• [Your assignment]:
For the data that follows, print the line with "The height and width of the screenshot is (422, 483).", the line with "Where should I click to: Click", and all lines between them, exactly as they stand. Omit pictures and add nothing.

(Beginning of Supplied material)

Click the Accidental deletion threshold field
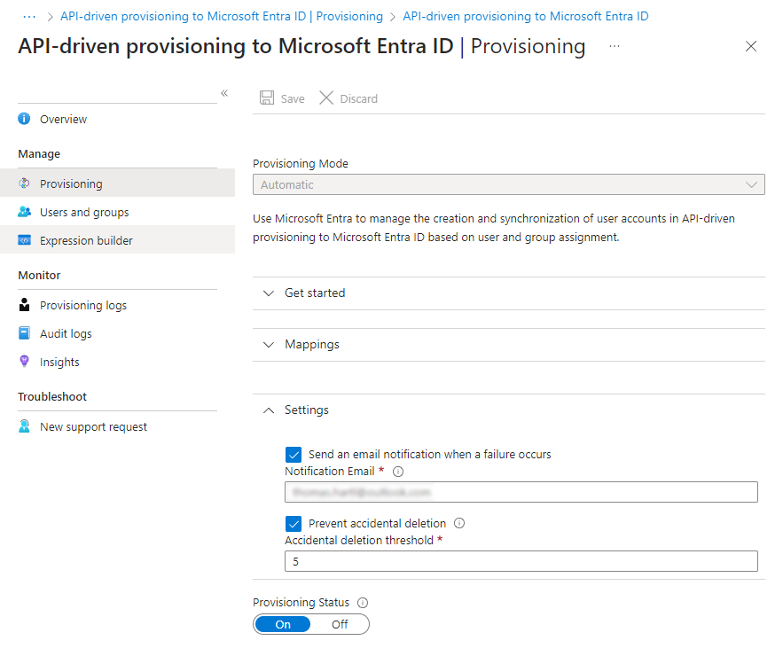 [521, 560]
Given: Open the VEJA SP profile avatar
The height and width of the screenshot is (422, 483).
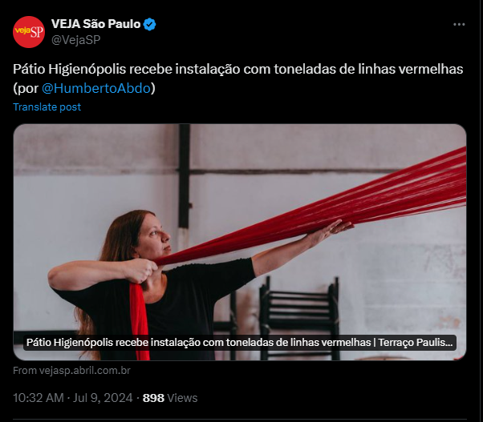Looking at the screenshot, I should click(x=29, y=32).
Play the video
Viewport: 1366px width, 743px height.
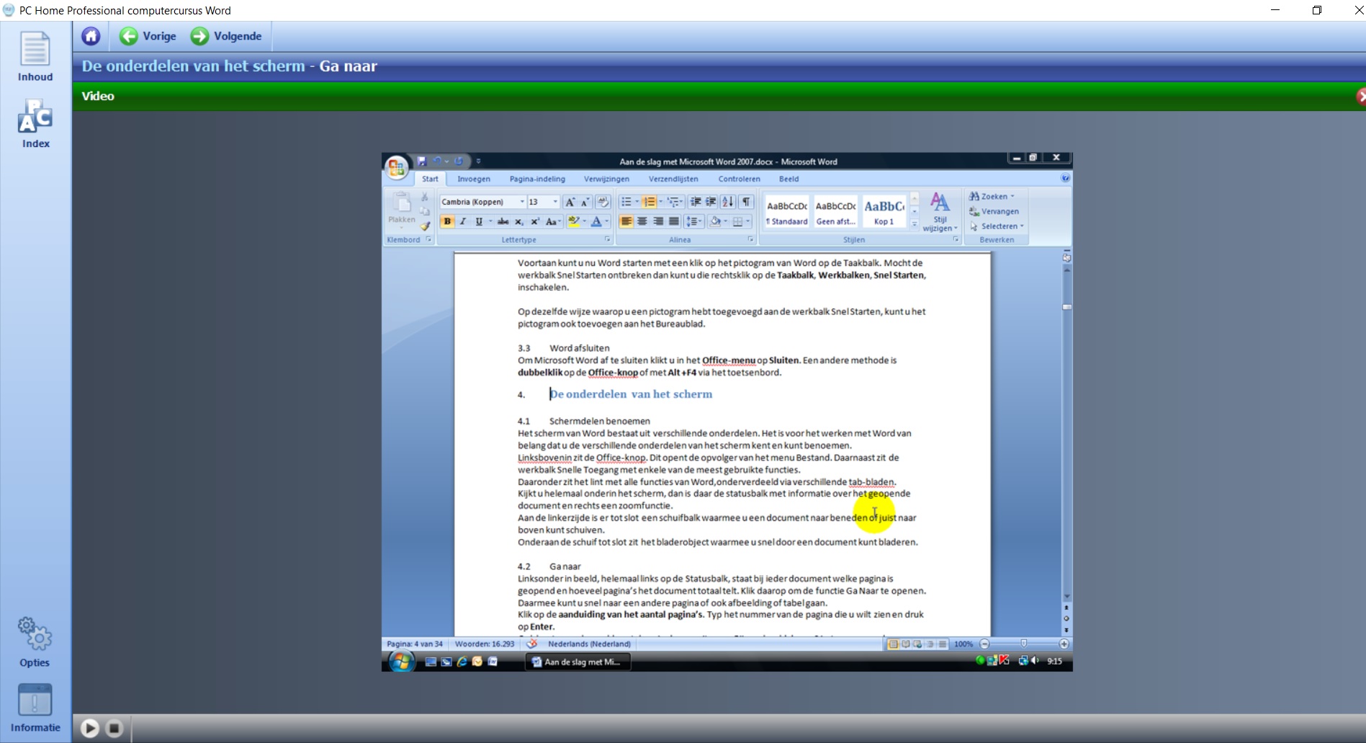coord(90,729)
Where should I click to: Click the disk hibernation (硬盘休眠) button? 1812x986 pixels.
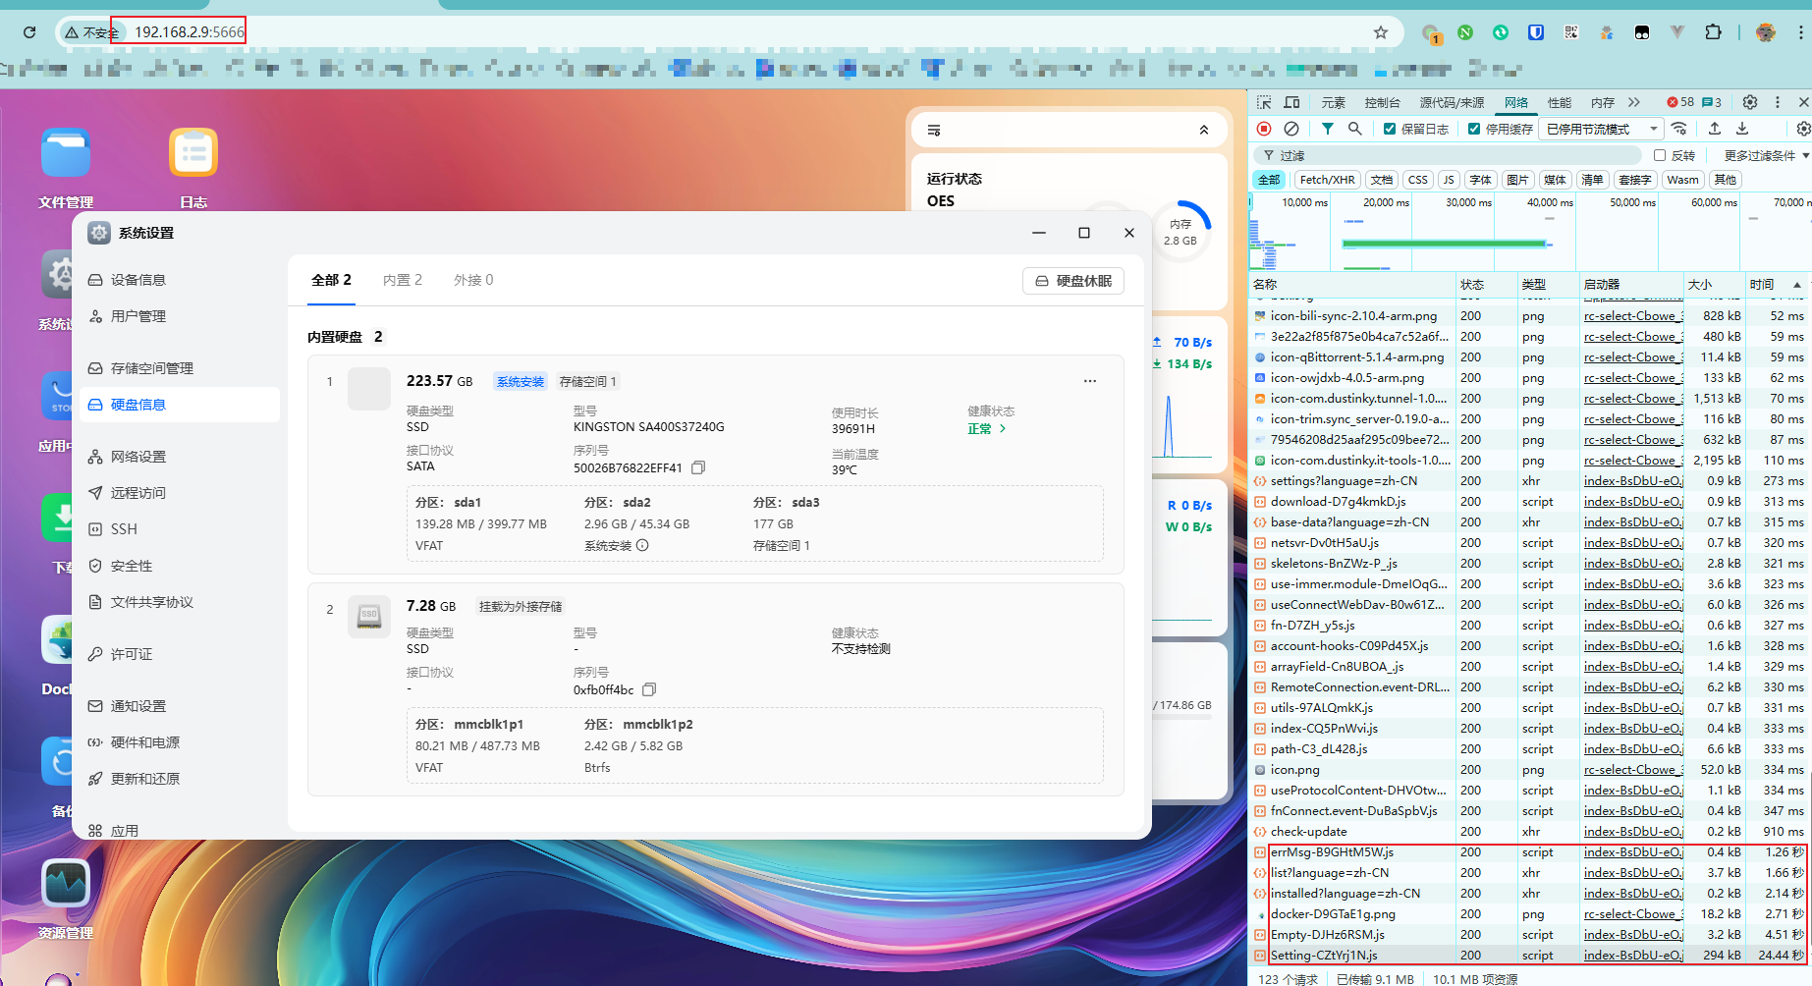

(End of Supplied material)
(Beginning of Supplied material)

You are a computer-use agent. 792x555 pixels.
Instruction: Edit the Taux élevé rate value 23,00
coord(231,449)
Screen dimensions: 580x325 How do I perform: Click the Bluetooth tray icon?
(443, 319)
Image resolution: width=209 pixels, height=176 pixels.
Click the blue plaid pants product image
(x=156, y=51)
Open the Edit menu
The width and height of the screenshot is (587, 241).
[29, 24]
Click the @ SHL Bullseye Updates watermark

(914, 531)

(End of Supplied material)
(Beginning of Supplied material)

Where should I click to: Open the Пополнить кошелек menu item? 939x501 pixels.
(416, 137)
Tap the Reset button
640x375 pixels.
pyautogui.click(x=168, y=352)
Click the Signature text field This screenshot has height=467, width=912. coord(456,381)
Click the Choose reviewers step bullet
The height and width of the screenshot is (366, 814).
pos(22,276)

(End of Supplied material)

• [Task result]:
The height and width of the screenshot is (422, 483).
Looking at the screenshot, I should click(x=29, y=32).
Play the video
Viewport: 1366px width, 743px height.
coord(90,729)
Where should I click to: Click the disk hibernation (硬盘休眠) button? 1812x986 pixels.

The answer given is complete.